(NOTE: Look who slipped in under the wire…okay, he totally missed the wire altogether, but do we care? NOPE. So here he is, folks! Ned Hickson, with an excerpt for your reading pleasure. Take it away, Ned!)
As a humor columnist, when I mention I’ve been working on the final draft of a murder mystery, people usually assume it’s a comedy or satire. Possibly with a detective who faints at the sight of blood. And whose partner used to be a rodeo clown.

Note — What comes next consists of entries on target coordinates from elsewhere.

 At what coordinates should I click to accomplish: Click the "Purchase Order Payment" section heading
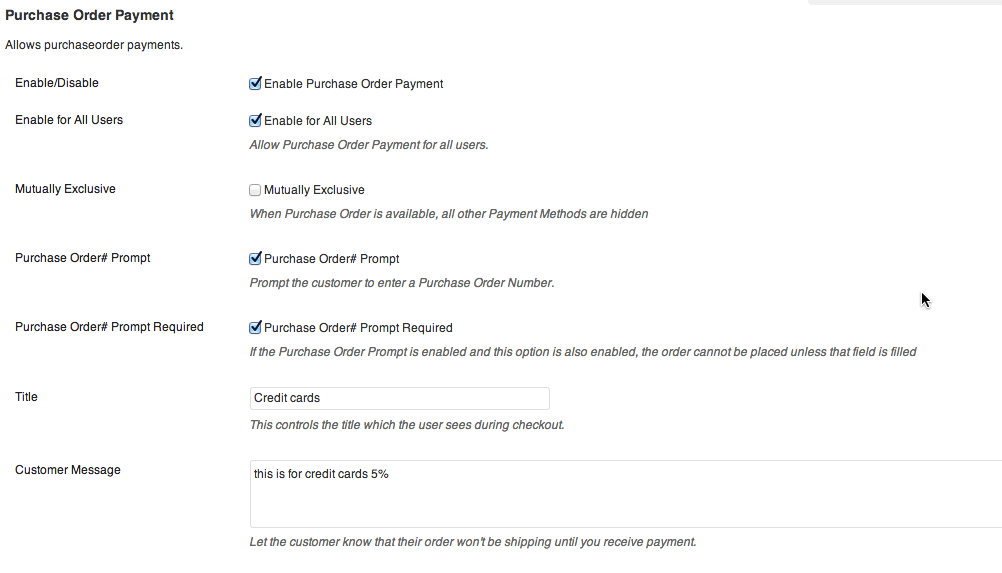pos(90,15)
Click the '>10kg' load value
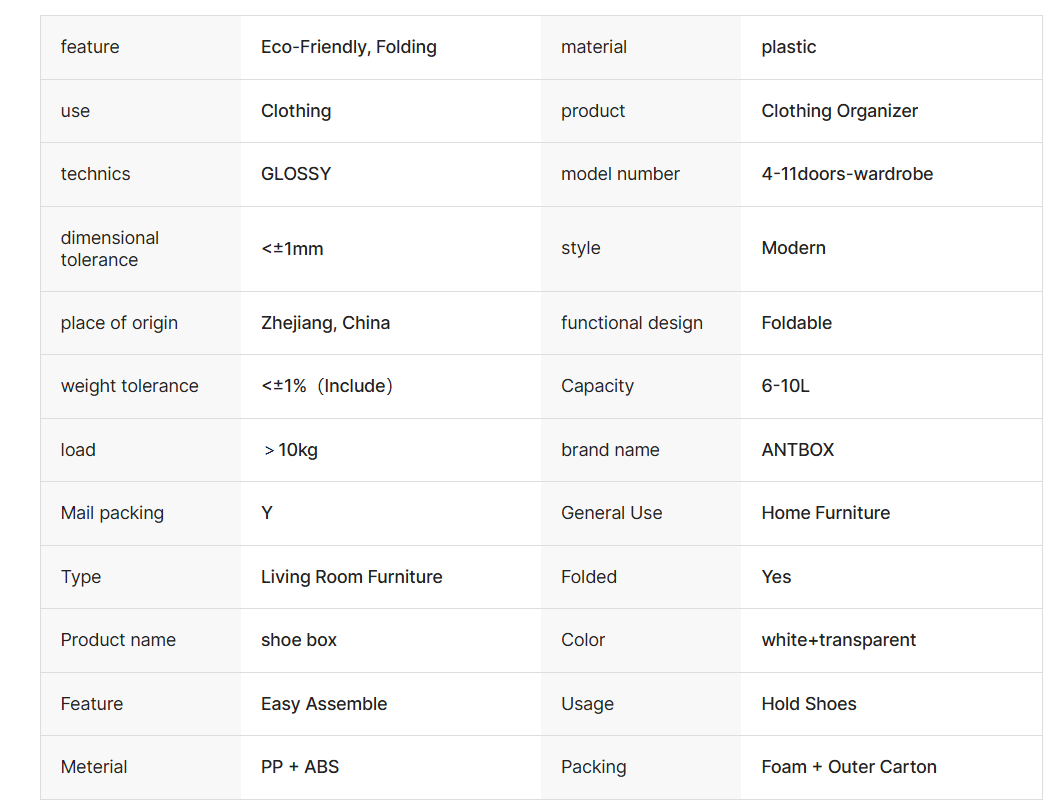The width and height of the screenshot is (1050, 809). pyautogui.click(x=291, y=450)
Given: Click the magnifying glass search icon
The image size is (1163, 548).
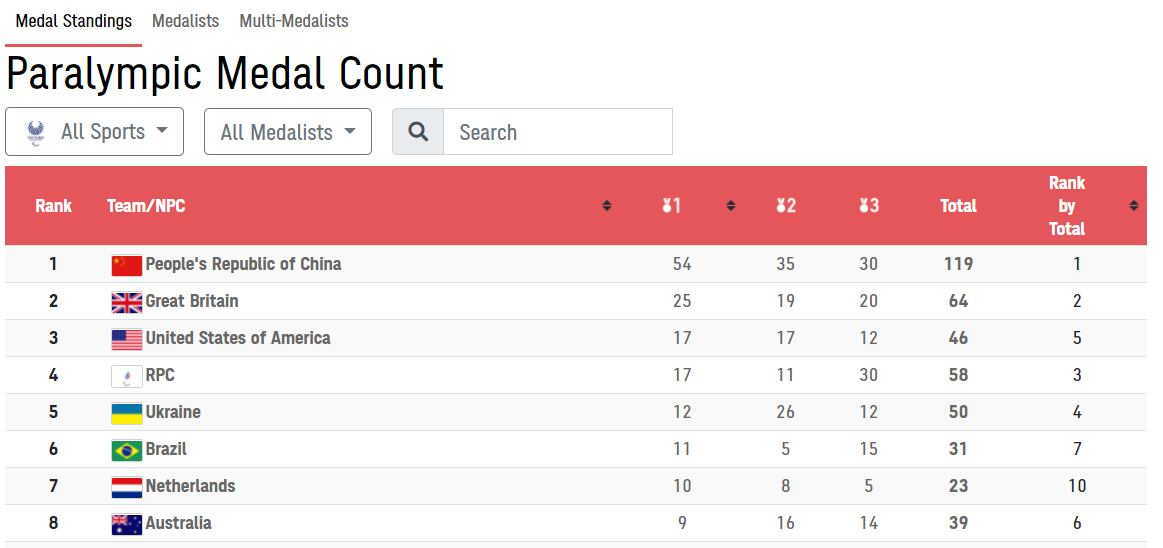Looking at the screenshot, I should 418,132.
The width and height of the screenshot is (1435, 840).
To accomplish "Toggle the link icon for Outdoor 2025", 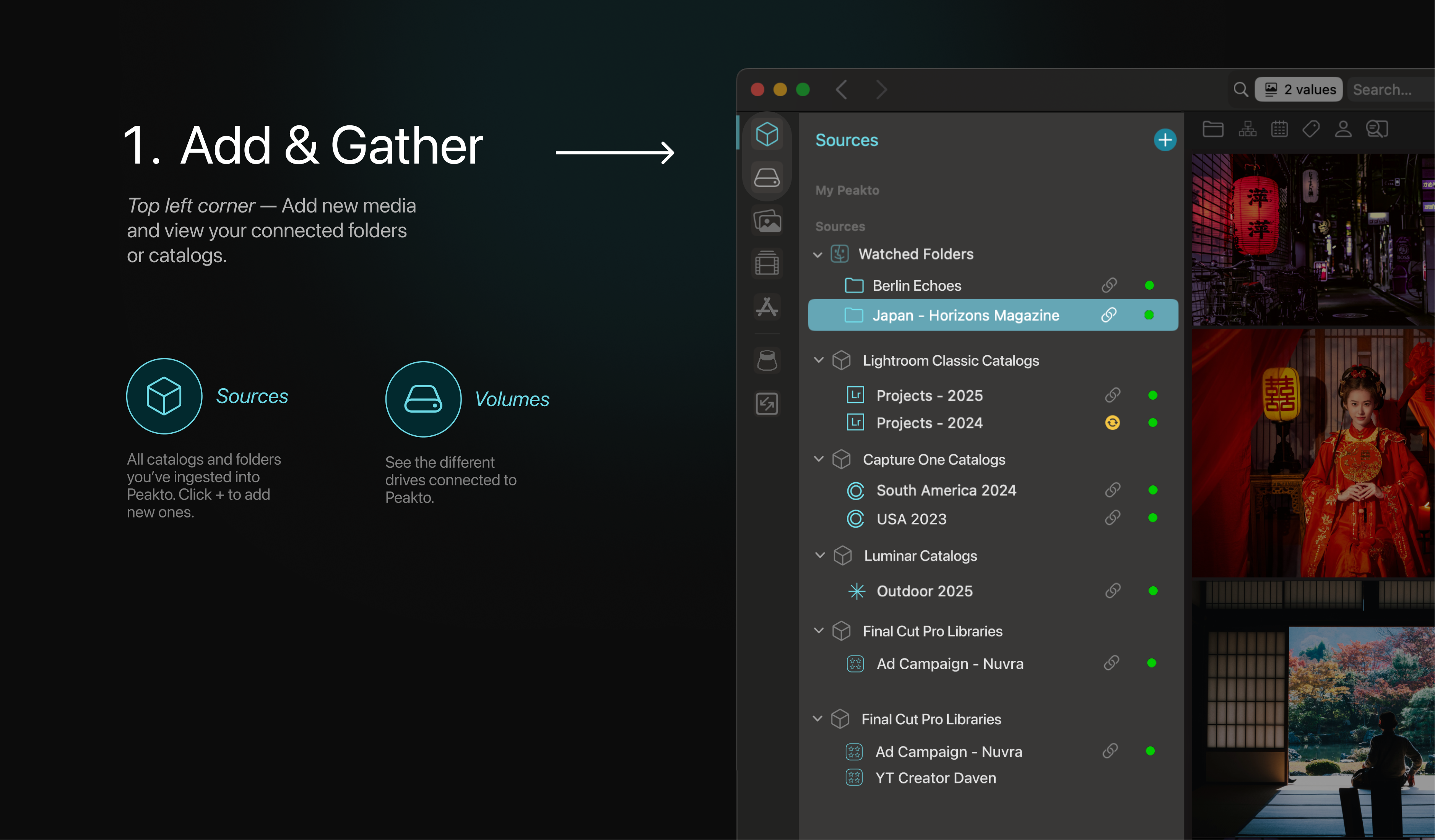I will 1112,591.
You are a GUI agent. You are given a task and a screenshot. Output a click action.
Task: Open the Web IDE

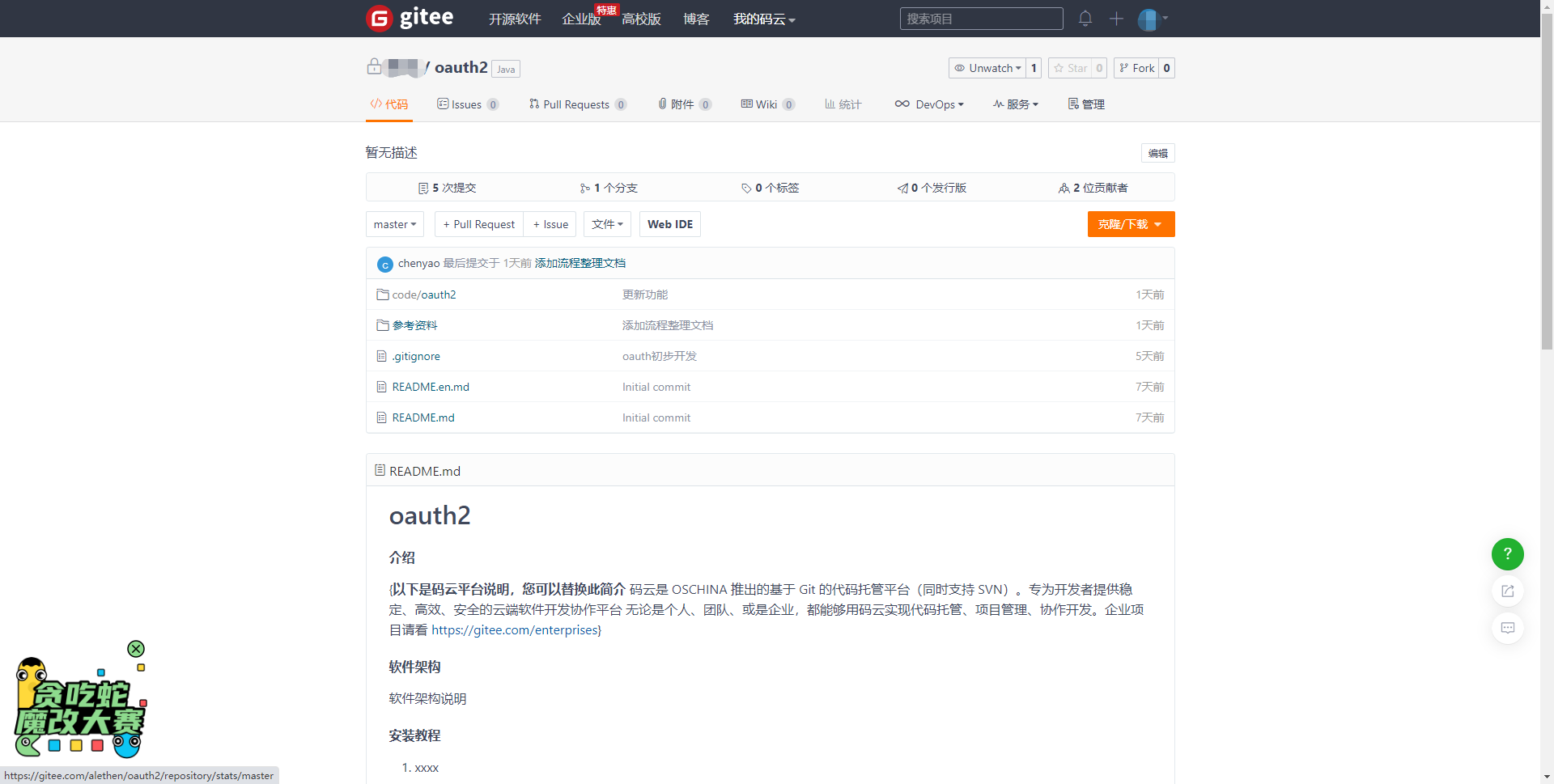[669, 224]
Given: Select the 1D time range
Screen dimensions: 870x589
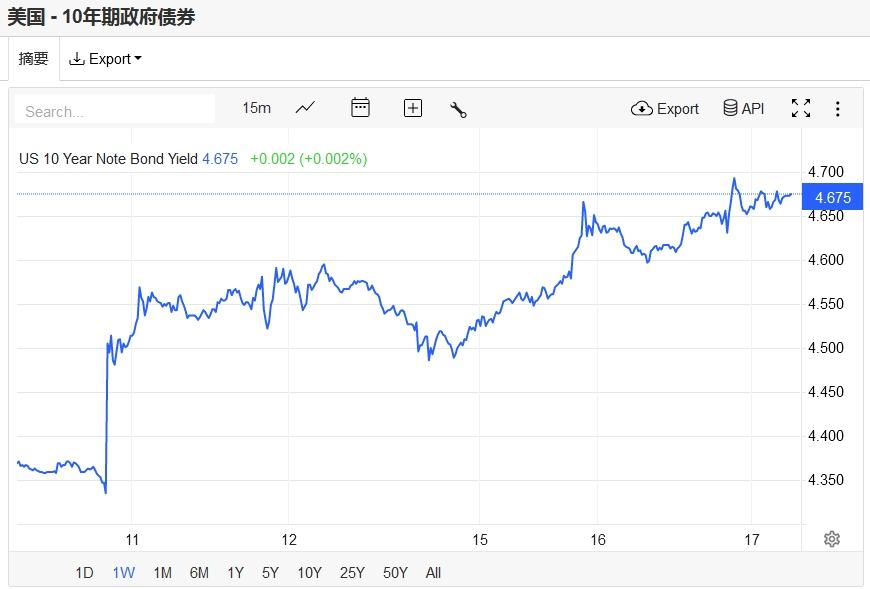Looking at the screenshot, I should (x=84, y=573).
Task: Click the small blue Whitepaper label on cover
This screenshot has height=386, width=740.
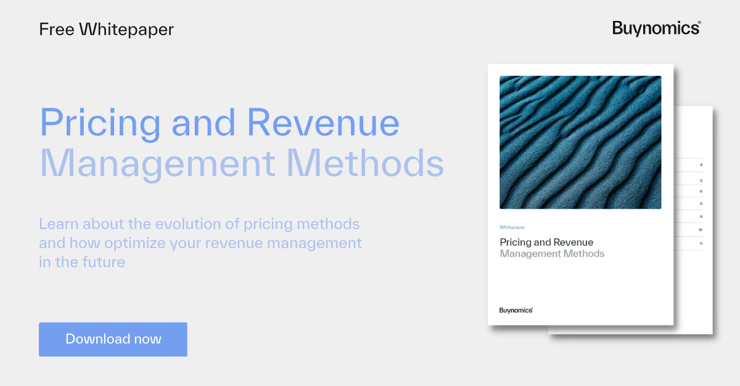Action: [x=513, y=227]
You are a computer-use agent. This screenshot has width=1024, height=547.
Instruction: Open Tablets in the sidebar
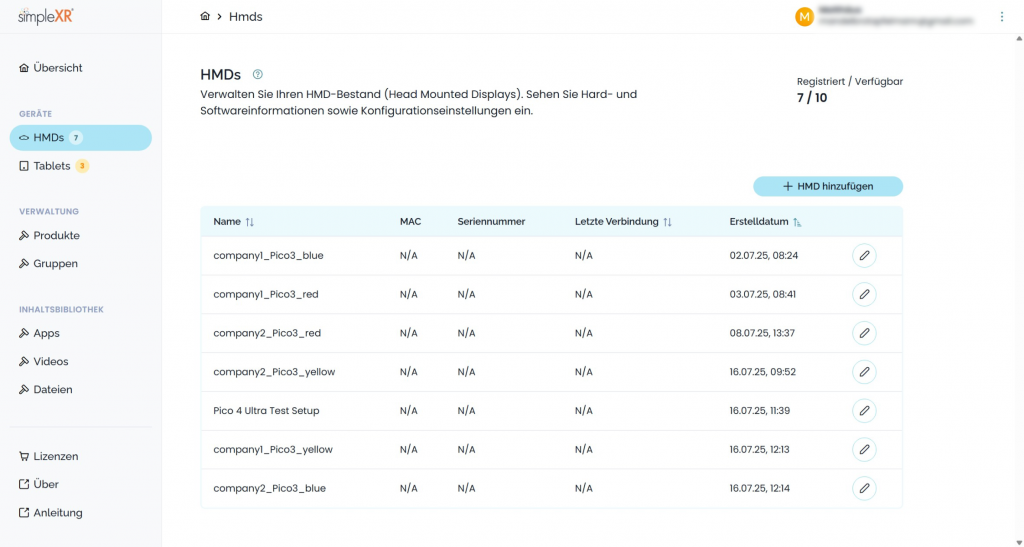52,166
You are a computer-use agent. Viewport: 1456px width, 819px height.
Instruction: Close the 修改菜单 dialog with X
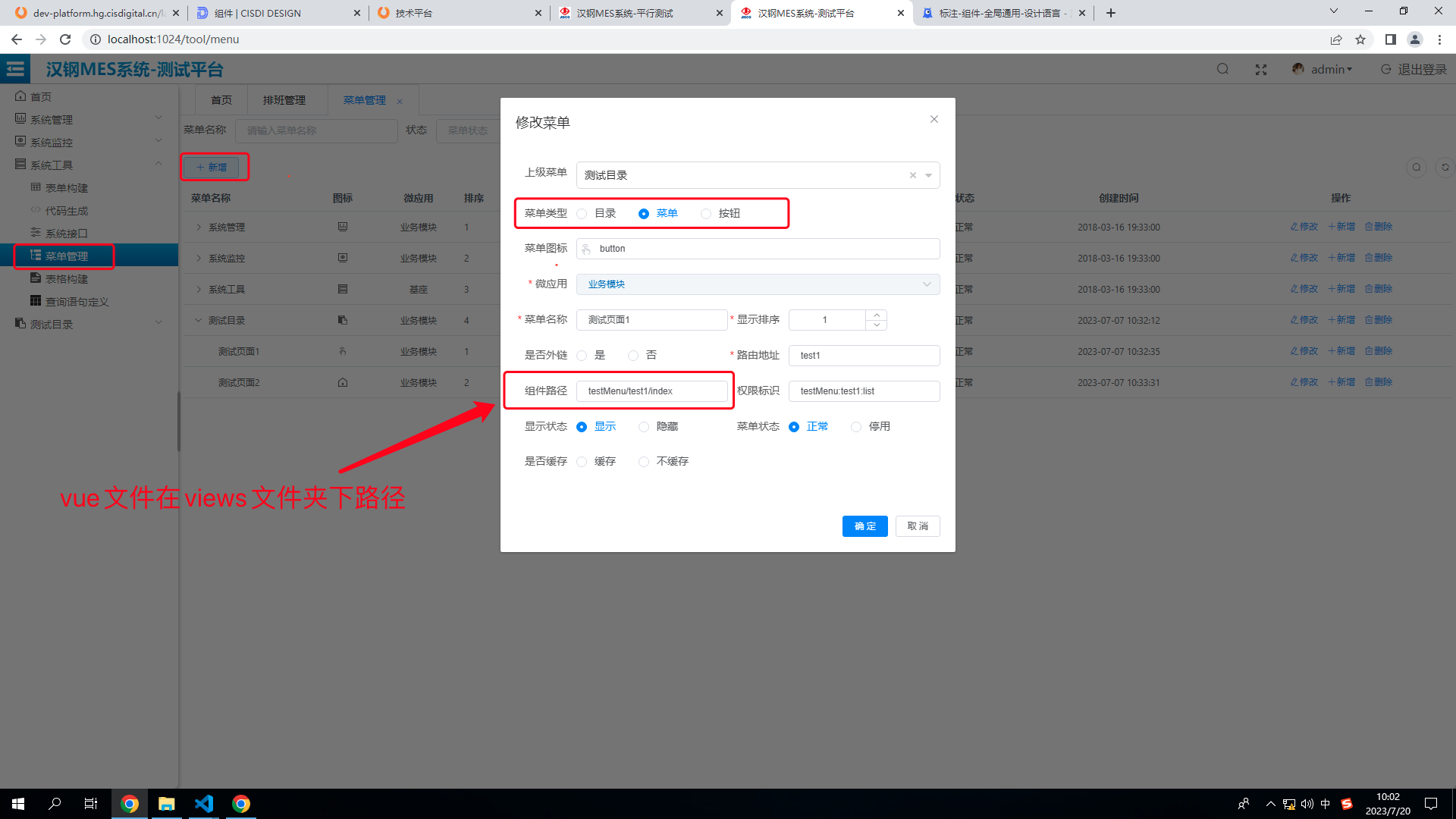(934, 119)
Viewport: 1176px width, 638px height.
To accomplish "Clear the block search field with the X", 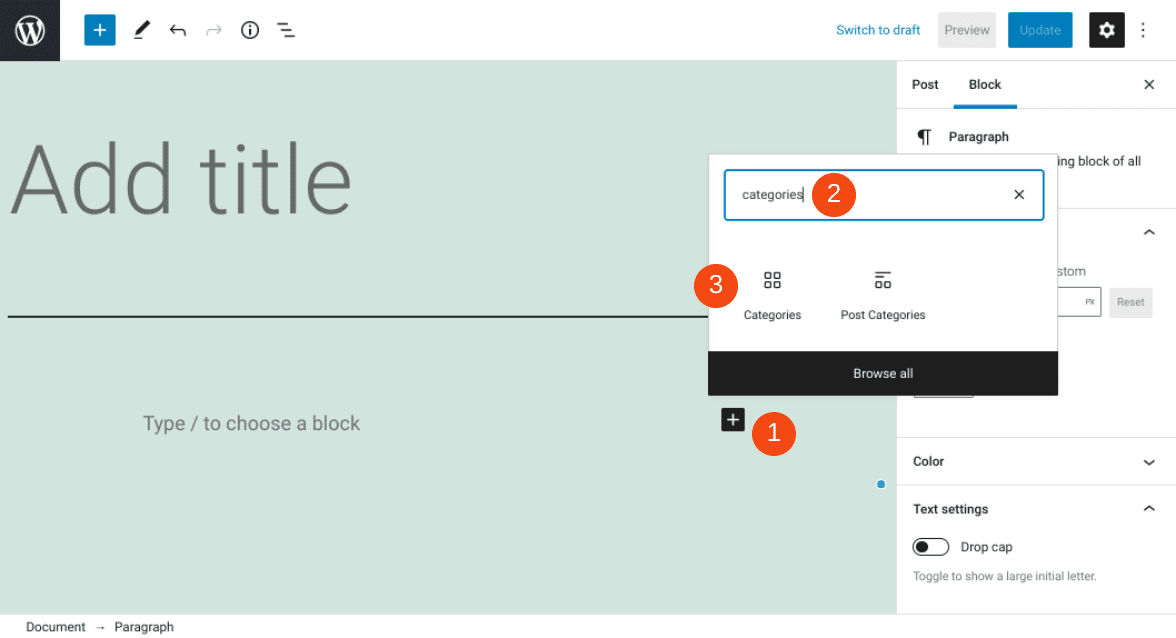I will tap(1018, 194).
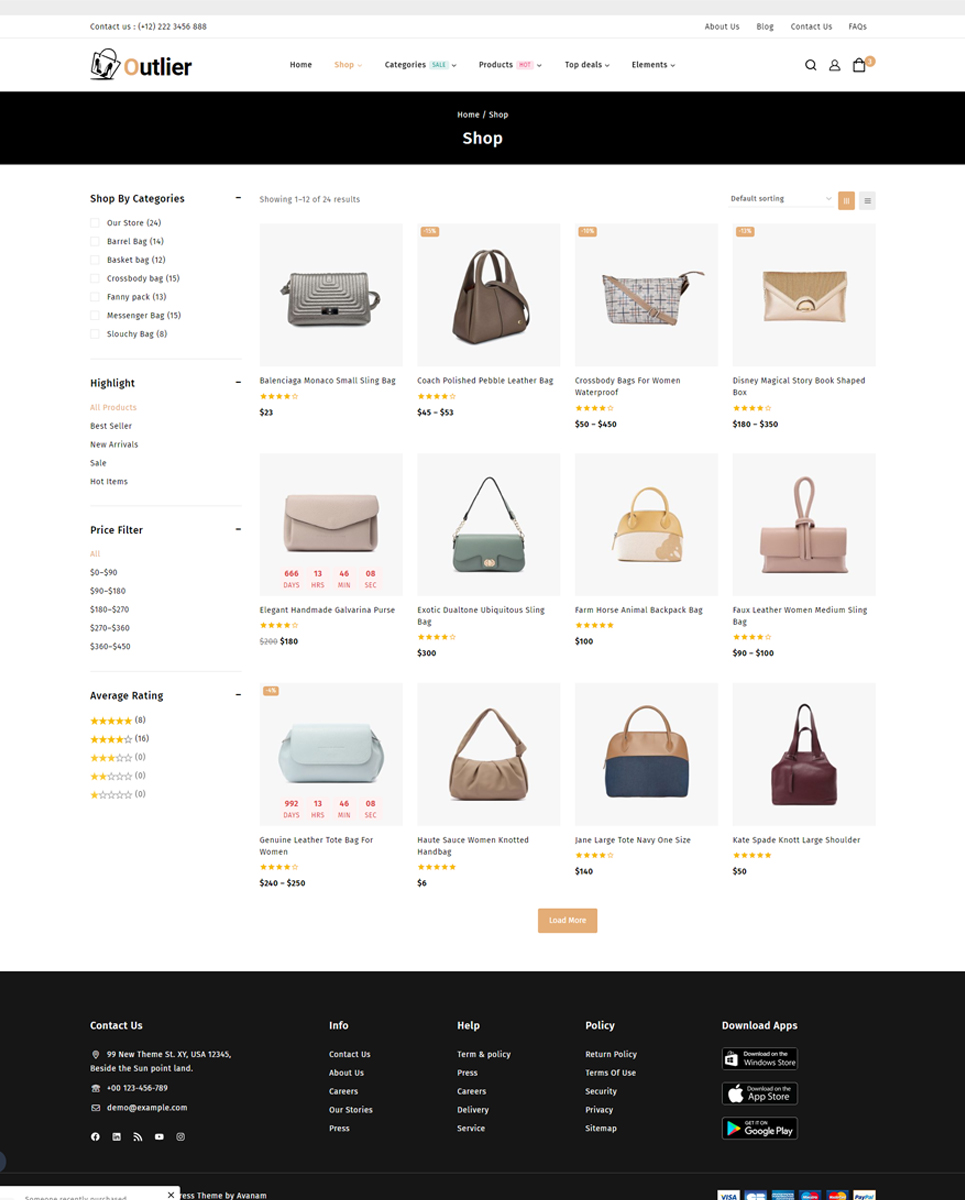965x1200 pixels.
Task: Collapse the Shop By Categories section
Action: tap(238, 198)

That’s actually not a bad idea.
But it’s not this book. They say for every action there is an equal and opposite reaction. Following that train of thought, the flip side to humor is drama. In this case, I’ve delved into the flip side of my weekly humor column to write a murder mystery that is best described as a “why-done-it.” There is no mystery behind the murder. The question is why it was committed; and what does a seemingly homeless young boy know about it? Who can he trust? And will a solitary private investigator with a dark past be able to find the answers before it’s too late for the both of them?
This is the premise behind No Safe Harbor, a murder mystery I wrote 15 years ago that has been collecting dust and waiting for its final revision ever since.
The wait is finally over for this manuscript, which I’ve begun preparing the final draft for. My goal is to have it completed by mid August. What will happen after that is the real mystery.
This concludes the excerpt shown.